======== RECORDS FOR THIS EXERCISE

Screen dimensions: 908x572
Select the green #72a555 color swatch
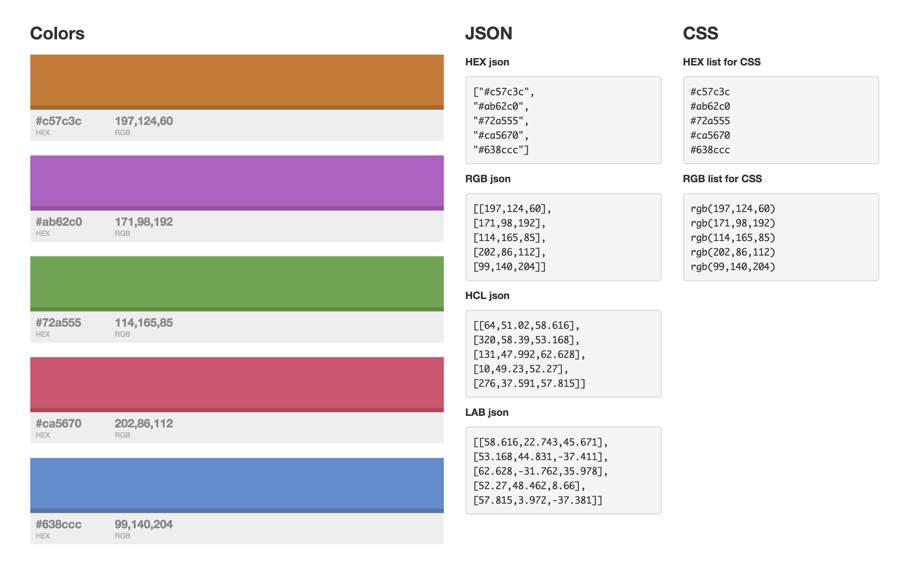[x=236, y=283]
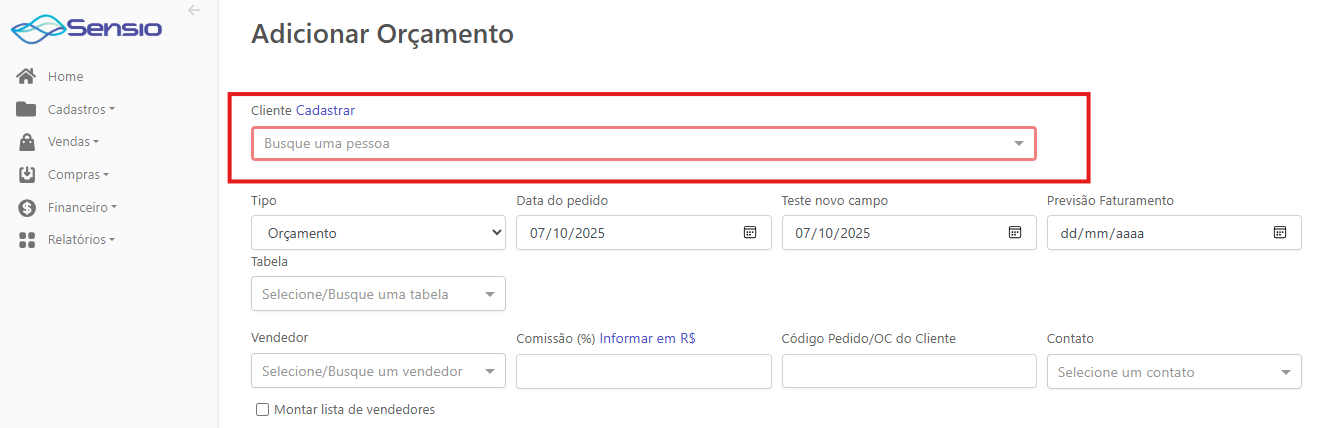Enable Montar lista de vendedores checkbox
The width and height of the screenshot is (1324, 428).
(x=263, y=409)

================
======== RECORDS FOR THIS EXERCISE

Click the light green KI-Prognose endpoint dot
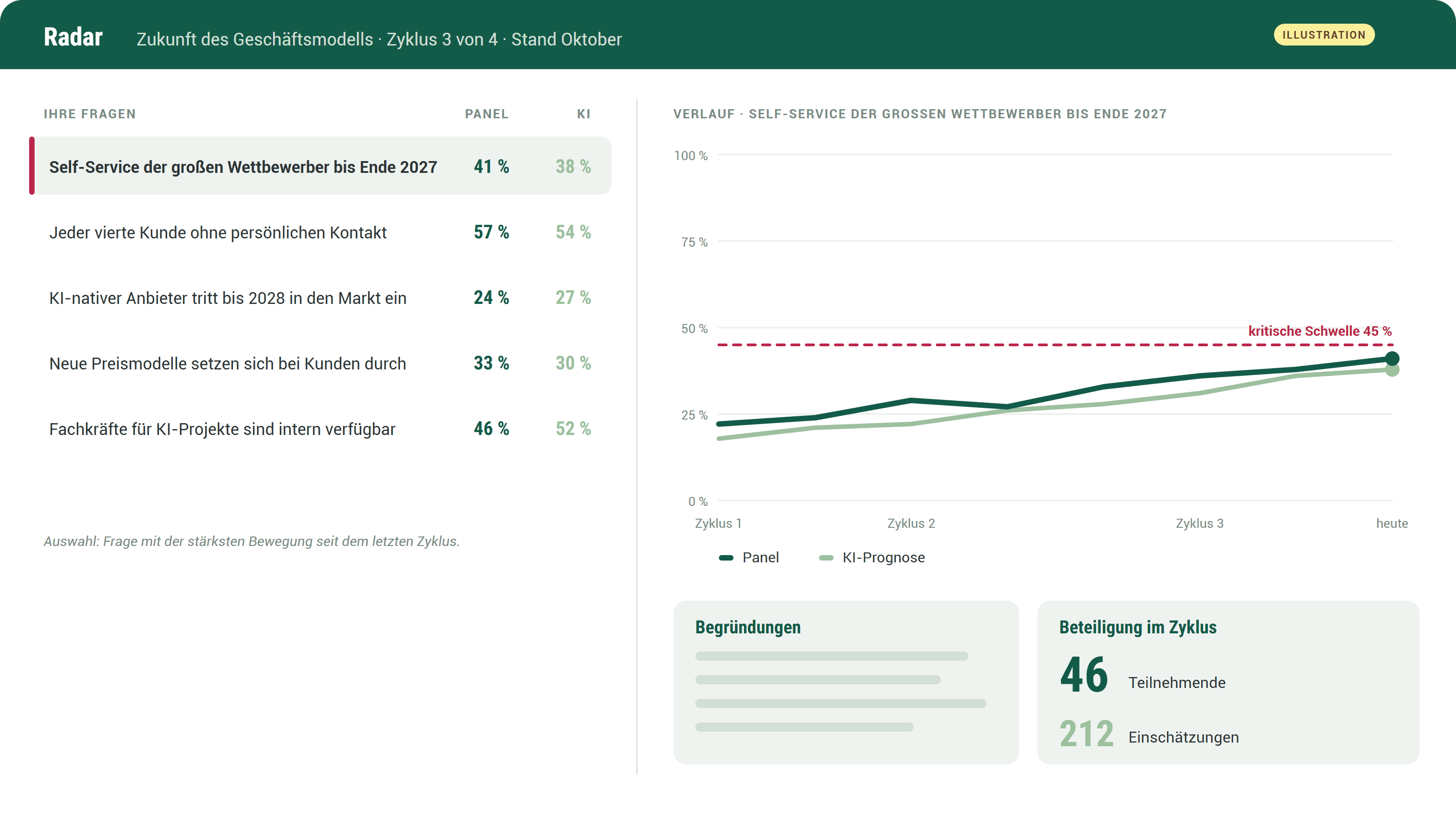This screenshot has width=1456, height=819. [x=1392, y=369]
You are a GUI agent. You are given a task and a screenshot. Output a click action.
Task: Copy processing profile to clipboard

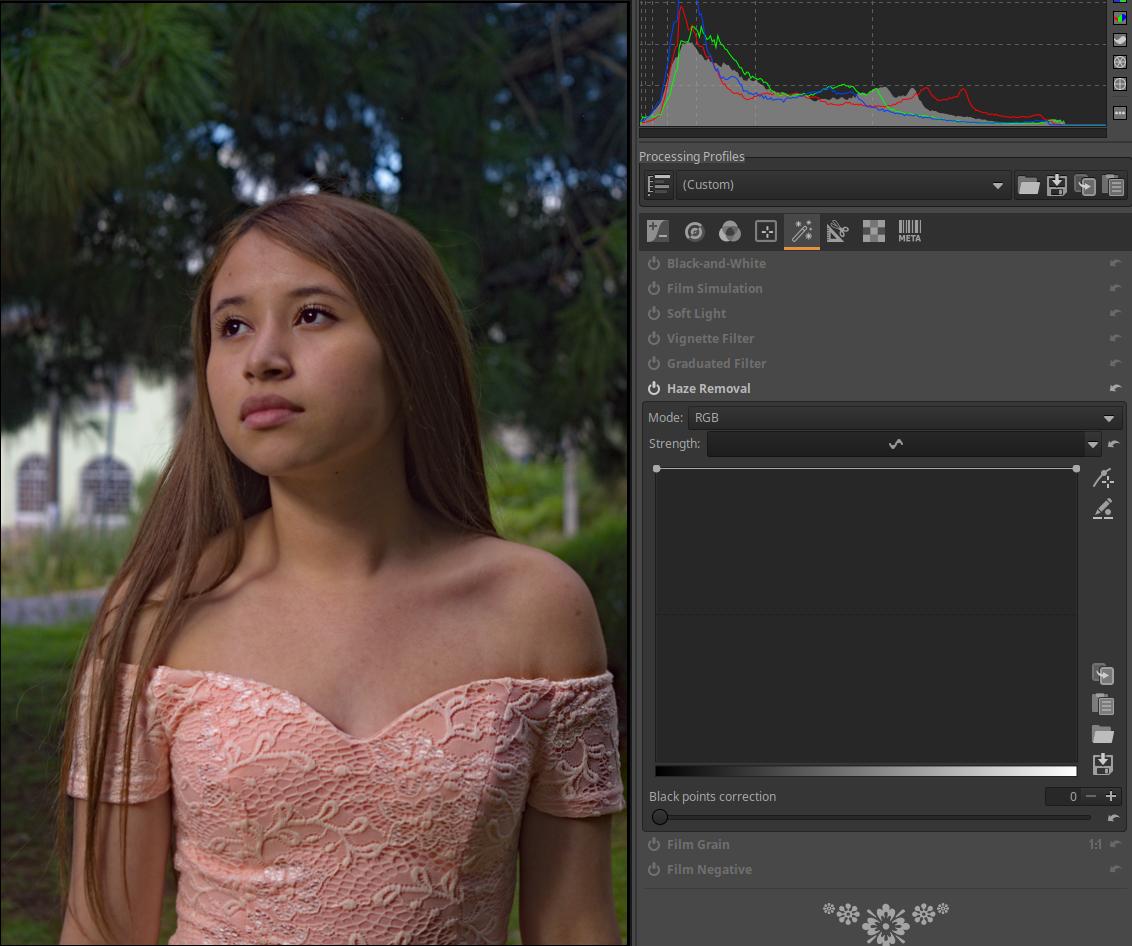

================

WHAT YOU HAVE TO DO: Reproduce the lines in the part that opens with the line containing "Screen dimensions: 908x572" and closes with the line containing "(x=263, y=409)", substituting "color sample" for "color swatch" and leaving everything else unchanged. Omit the pictures from your answer.

RESULT:
Screen dimensions: 908x572
Select the green #72a555 color sample
[x=236, y=283]
Enable Montar lista de vendedores checkbox
The width and height of the screenshot is (1324, 428).
(x=263, y=409)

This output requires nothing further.